▶ _Written exercise_
Reproduce the records below, substituting "tap coordinates" for every occurrence of "click coordinates" and leaving all other text untouched.

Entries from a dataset
————————
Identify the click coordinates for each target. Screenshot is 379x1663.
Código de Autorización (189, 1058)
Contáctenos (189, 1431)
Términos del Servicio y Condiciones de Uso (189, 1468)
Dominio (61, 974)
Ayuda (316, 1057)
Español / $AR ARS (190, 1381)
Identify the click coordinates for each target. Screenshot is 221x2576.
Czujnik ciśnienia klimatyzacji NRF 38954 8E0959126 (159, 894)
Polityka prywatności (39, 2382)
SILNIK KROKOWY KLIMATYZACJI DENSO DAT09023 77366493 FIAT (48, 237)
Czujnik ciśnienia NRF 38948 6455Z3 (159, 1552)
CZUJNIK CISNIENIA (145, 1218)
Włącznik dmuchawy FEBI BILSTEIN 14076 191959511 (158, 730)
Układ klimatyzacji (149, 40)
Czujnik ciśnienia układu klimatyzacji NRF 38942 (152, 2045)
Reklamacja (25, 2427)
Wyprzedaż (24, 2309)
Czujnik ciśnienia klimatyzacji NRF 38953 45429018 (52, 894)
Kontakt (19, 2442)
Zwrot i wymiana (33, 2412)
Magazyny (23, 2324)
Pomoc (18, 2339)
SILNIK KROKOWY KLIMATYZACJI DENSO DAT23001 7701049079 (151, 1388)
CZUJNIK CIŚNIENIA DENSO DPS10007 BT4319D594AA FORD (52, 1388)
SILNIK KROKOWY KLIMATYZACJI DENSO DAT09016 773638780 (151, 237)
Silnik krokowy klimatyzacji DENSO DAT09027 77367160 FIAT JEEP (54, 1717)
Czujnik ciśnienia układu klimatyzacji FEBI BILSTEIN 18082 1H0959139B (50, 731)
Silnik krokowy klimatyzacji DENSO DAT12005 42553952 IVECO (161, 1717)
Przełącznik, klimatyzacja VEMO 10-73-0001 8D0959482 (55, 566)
————————
▶ _Answer to the exercise_
Identify the tap coordinates for each target. Screenshot is 379x1663.
Código de Autorización (189, 1058)
Contáctenos (189, 1431)
Términos del Servicio y Condiciones de Uso (189, 1468)
Dominio (61, 974)
Ayuda (316, 1057)
Español / $AR ARS (190, 1381)
Identify the tap coordinates for each target. Screenshot is 221x2576.
Czujnik ciśnienia klimatyzacji NRF 38954 8E0959126 (159, 894)
Polityka prywatności (39, 2382)
SILNIK KROKOWY KLIMATYZACJI DENSO DAT09023 77366493 FIAT (48, 237)
Czujnik ciśnienia NRF 38948 6455Z3 (159, 1552)
CZUJNIK CISNIENIA (145, 1218)
Włącznik dmuchawy FEBI BILSTEIN 14076 191959511 (158, 730)
Układ klimatyzacji (149, 40)
Czujnik ciśnienia układu klimatyzacji NRF 38942 (152, 2045)
Reklamacja (25, 2427)
Wyprzedaż (24, 2309)
Czujnik ciśnienia klimatyzacji NRF 38953 45429018 (52, 894)
Kontakt (19, 2442)
Zwrot i wymiana (33, 2412)
Magazyny (23, 2324)
Pomoc (18, 2339)
SILNIK KROKOWY KLIMATYZACJI DENSO DAT23001 7701049079 (151, 1388)
CZUJNIK CIŚNIENIA DENSO DPS10007 BT4319D594AA FORD (52, 1388)
SILNIK KROKOWY KLIMATYZACJI DENSO DAT09016 773638780 (151, 237)
Silnik krokowy klimatyzacji DENSO DAT09027 77367160 FIAT JEEP (54, 1717)
Czujnik ciśnienia układu klimatyzacji FEBI BILSTEIN 18082 1H0959139B (50, 731)
Silnik krokowy klimatyzacji DENSO DAT12005 42553952 IVECO (161, 1717)
Przełącznik, klimatyzacja VEMO 10-73-0001 8D0959482 (55, 566)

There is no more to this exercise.